Search code examples
pythonpandasfor-loopmatplotlibstatsmodels

What is the most efficient way to create multiple subplots with `statsmodels.api.qqplot()`?


Currently this code block generates 8x1 subplots. I want the code block to generate 2x4 subplots in the most efficient way.

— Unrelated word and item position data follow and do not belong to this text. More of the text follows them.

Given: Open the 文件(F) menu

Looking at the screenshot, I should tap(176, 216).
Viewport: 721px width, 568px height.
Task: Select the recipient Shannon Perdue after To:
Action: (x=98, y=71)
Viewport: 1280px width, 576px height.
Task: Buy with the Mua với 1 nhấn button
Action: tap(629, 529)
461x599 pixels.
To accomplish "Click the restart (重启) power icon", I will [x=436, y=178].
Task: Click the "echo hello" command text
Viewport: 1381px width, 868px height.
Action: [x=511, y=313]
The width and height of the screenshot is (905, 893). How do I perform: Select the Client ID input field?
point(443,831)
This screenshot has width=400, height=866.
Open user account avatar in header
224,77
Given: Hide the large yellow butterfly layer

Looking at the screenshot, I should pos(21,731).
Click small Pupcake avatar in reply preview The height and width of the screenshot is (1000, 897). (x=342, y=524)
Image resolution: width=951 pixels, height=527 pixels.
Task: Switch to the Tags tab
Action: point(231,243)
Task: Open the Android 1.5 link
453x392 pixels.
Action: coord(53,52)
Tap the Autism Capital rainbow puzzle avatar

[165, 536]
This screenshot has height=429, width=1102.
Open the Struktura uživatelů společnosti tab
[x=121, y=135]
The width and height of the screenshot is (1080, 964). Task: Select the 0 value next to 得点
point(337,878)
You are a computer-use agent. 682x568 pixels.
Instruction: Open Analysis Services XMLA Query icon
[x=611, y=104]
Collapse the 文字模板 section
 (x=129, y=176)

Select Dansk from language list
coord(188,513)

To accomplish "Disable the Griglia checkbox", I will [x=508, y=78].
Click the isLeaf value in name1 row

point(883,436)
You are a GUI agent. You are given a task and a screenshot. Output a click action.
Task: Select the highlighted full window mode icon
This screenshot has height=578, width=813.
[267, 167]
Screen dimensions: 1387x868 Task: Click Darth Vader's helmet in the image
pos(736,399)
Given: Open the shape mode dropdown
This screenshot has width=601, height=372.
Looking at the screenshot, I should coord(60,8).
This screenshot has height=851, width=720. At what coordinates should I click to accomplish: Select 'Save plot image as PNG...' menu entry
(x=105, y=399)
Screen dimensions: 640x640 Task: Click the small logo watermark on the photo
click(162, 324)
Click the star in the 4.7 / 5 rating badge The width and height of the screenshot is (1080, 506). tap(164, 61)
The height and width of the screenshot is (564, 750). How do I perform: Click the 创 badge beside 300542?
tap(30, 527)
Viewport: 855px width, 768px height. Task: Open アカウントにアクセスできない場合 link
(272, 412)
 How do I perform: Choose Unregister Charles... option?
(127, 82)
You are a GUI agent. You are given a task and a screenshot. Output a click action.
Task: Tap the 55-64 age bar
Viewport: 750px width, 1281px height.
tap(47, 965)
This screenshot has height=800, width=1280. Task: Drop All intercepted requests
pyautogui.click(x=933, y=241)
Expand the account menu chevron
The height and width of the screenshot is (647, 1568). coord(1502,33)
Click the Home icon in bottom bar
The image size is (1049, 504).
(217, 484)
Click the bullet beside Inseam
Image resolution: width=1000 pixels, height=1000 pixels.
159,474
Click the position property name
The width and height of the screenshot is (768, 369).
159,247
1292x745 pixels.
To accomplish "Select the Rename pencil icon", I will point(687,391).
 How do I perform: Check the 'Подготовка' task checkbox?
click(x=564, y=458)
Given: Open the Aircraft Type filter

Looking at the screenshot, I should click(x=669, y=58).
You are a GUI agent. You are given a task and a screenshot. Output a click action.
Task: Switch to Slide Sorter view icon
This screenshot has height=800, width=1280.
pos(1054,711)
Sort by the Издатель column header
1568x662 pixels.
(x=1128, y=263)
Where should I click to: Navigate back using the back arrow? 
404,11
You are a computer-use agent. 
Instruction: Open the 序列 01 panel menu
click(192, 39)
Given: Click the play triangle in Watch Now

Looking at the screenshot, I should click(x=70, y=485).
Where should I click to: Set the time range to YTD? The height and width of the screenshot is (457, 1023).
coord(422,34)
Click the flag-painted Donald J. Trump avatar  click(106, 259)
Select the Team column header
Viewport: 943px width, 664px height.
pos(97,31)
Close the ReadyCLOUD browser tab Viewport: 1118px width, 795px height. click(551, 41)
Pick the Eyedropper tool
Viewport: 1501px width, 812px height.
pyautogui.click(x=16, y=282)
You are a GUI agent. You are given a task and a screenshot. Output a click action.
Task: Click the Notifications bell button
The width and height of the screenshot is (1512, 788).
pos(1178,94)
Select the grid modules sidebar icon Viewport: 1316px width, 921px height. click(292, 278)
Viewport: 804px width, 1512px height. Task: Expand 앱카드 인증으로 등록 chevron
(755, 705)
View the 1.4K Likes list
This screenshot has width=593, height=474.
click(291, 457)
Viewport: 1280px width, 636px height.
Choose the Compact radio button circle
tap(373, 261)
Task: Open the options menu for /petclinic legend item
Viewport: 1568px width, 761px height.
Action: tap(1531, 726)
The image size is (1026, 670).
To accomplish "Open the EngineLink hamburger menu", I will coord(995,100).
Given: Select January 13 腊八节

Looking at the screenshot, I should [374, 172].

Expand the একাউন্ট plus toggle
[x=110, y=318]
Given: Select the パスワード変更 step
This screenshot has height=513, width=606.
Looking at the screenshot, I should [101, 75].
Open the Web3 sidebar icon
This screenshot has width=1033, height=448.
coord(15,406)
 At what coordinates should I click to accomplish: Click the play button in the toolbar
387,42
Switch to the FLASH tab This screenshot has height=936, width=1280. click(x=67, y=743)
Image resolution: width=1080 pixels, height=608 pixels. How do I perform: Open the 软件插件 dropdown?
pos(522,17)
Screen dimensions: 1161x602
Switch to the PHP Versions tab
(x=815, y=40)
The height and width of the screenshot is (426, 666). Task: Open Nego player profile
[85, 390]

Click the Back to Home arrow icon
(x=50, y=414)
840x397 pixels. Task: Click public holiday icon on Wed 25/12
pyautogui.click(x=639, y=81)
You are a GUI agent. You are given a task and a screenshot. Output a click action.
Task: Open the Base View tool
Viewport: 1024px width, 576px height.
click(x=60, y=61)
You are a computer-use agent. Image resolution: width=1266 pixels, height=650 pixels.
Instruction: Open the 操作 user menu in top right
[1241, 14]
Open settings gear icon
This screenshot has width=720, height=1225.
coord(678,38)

Please help!

from sklearn.preprocessing import LabelEncoder
import statsmodels.api as sm
import pandas as pd

# load the dataset
url = 'https://raw.githubusercontent.com/jbrownlee/Datasets/master/wine.csv'
df = pd.read_csv(url, header=None)
normal_stat = df.loc[:,:7]

# generate subplots
for i in range(len(normal_stat.columns)):
    plt.figure(figsize=(20,10))
    ax=plt.subplot(2,4,1+i)
    sm.qqplot(df[normal_stat.columns[i]], line='s', ax=ax)
    ax.set_title(str(normal_stat.columns[i]) + ' QQ Plot')
    plt.show()

Solution

  • Edit:

    To plot only the first 7 qq-plots:

    fig, axes = plt.subplots(ncols=4, nrows=2, sharex=True, figsize=(4*3, 2*3))
    for k, ax in zip(df.columns, np.ravel(axes)):
        if k >= 7:
            ax.set_visible(False)
        else:
            sm.qqplot(df[k], line='s', ax=ax)
            ax.set_title(f'{k} QQ Plot')
    plt.tight_layout()
    

    enter image description here

    Note: we could have limited the zip iterator to the first 7 columns by saying for k, ax in zip(df.columns[:7], np.ravel(axes)), but it would leave the 8th subplot shown (as an empty box). The method above explicitly hides the plots that we don't want.

    Original answer

    You can do this:

    import numpy as np
    
    fig, axes = plt.subplots(ncols=4, nrows=2, sharex=True, figsize=(4*3, 2*3))
    for k, ax in zip(df.columns, np.ravel(axes)):
        sm.qqplot(df[k], line='s', ax=ax)
        ax.set_title(f'{k} QQ Plot')
    plt.tight_layout()
    

    resulting figure of 2x4 qq-plots

    Explanation

    The ncols=4, nrows=2 arguments mandate 8 subplots, arranged in two rows. But the resulting axes is a nested length-2 list of length-4 lists. So we use np.ravel to flatten that. Then we use zip() to iterate concurrently on the columns of df and these axes. The iterator will stop when the shortest of columns and axes iterator is reached, which in this case is the 8 axes (so we don't even have to explicitly slice the df columns).

    Finally, the plt.tight_layout() is used to space the subplots in a way that the labels are more readable and the subplots more nicely separated.